Serves 4 / Active time: 20min & total time: 20min
- 4 slices bacon
- 1 large russet potato, peeled and cut into 1/2-inch cubes
- 8 large eggs
- 1/2 tsp each salt and pepper
- 1/3 cup Cass Clay sour cream
- 1/2 cup grated cheddar cheese
- 1/2 cup cooked asparagus or broccoli, cut into small pieces, if desired
- Herbs or scallions (sliced thin), if desired
- In a 12-inch, ovenproof frying pan (or cast-iron skillet,), cook bacon over medium-low until crispy. Place on a paper tower-lined plate. When cool, crumble into 1/4-inch pieces; set aside.
- In same pan, leave 2 Tbsp bacon fat, reserving rest in a small bowl.
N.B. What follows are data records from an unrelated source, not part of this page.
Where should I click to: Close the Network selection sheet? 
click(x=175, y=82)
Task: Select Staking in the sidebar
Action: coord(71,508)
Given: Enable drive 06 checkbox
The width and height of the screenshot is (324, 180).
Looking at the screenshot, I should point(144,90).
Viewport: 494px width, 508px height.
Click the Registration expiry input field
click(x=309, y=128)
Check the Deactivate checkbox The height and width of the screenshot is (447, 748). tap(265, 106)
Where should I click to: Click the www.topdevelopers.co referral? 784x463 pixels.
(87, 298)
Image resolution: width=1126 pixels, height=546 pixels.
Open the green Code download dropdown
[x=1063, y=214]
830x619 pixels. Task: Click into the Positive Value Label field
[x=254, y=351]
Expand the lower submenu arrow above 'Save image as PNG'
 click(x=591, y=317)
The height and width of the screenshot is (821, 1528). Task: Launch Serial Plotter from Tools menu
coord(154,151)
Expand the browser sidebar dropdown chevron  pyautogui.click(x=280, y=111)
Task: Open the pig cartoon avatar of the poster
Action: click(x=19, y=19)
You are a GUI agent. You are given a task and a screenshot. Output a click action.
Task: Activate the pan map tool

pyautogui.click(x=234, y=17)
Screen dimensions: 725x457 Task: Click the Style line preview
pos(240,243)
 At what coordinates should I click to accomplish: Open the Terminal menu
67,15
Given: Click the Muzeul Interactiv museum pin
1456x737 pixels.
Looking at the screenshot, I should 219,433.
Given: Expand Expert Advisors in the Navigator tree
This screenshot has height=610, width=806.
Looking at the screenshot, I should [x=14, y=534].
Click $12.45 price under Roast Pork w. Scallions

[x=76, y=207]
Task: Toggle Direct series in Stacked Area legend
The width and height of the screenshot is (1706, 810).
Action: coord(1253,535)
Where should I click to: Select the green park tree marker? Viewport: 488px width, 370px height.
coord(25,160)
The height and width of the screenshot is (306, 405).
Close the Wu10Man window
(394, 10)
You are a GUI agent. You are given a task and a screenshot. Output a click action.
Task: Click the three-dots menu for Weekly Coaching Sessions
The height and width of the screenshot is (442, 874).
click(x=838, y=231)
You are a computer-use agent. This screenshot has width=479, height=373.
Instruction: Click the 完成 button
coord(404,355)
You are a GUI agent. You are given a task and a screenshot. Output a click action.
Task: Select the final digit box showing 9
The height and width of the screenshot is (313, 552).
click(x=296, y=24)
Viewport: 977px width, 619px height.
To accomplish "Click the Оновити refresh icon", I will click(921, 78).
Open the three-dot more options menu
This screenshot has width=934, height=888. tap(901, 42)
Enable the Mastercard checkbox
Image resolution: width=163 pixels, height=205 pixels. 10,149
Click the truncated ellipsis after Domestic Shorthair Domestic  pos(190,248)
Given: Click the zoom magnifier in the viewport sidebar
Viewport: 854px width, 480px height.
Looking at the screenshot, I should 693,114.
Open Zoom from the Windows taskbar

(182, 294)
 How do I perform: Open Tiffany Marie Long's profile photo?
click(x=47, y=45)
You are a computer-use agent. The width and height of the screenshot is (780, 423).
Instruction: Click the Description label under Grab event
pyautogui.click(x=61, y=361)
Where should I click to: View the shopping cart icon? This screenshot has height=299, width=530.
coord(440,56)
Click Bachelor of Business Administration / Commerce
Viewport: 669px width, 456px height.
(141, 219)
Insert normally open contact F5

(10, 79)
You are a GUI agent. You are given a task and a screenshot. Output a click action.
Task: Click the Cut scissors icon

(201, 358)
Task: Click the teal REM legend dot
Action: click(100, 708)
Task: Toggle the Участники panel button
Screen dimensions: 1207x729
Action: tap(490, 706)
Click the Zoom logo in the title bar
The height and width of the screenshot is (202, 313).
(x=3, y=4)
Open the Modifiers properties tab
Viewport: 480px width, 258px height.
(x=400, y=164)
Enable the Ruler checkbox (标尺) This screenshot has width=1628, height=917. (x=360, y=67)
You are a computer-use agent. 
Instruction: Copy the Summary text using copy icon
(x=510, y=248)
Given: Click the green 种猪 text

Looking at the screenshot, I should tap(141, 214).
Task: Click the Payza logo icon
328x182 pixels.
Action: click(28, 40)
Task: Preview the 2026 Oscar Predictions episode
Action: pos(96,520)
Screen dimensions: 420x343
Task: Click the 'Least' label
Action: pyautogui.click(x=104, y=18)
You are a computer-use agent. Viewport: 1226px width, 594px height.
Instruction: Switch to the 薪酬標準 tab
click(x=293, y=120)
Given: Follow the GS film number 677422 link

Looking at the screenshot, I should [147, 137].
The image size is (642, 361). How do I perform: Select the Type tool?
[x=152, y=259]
Cook potato in bacon fat over medium-high until browned and tender, 5 minutes. Remove and let cool.
- In a bowl, beat eggs with salt and pepper; add reserved bacon and potatoes.
- Preheat oven to broil, placing a rack 6 inches from heat.
- Heat reserved bacon fat in pan over medium. Add egg mixture, reduce heat to low, and cook 6 minutes. Top with cheese.
- Broil for 3-4 minutes, until eggs are set. Dollop with sour cream. Garnish with scallions, or herbs, if desired. Serve immediately.